[Information provided Boundary: Start]

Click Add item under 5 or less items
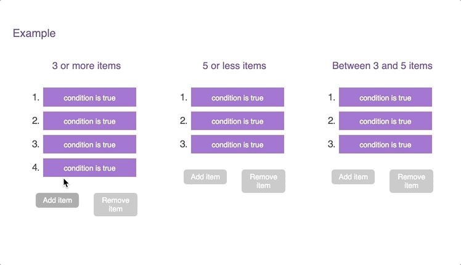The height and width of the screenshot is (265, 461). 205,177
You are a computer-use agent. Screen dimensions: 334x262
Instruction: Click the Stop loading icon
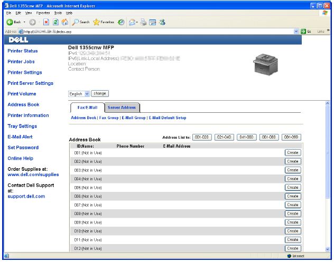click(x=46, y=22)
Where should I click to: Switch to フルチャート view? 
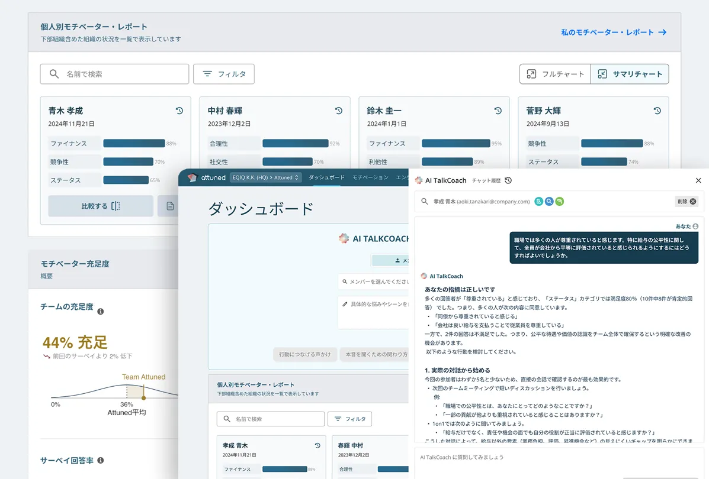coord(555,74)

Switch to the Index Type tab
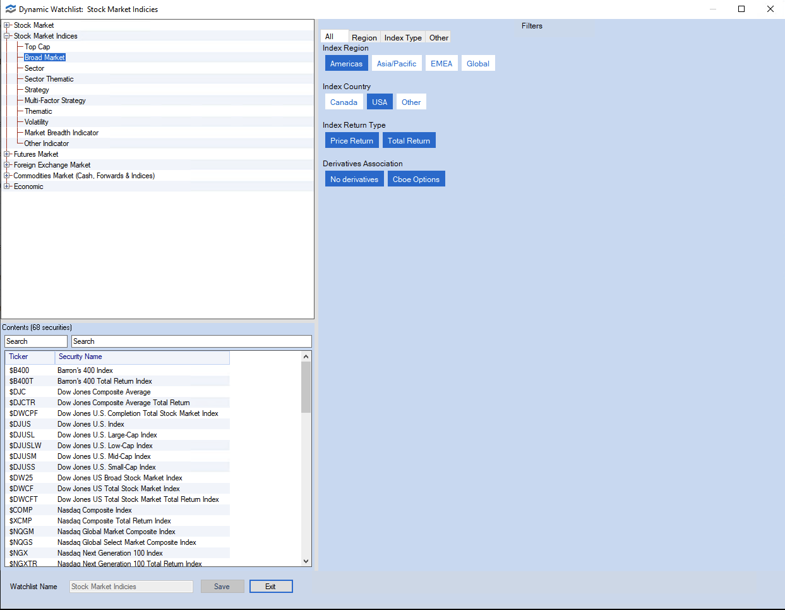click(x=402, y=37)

[Information provided Boundary: End]
[Information provided Boundary: Start]

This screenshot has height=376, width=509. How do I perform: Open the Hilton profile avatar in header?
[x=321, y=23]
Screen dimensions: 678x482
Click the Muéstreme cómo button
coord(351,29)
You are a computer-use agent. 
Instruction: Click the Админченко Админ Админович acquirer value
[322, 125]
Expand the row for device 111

[Information provided Boundary: End]

[Task to carry out]:
Take the records above and return, word for word, only the lines that fall from the line with "This screenshot has" to the line with "Expand the row for device 111", both of them included.

[Written answer]:
This screenshot has height=376, width=509. How do I perform: Open the Hilton profile avatar in header?
[x=321, y=23]
Screen dimensions: 678x482
Click the Muéstreme cómo button
coord(351,29)
You are a computer-use agent. 
Instruction: Click the Админченко Админ Админович acquirer value
[322, 125]
Expand the row for device 111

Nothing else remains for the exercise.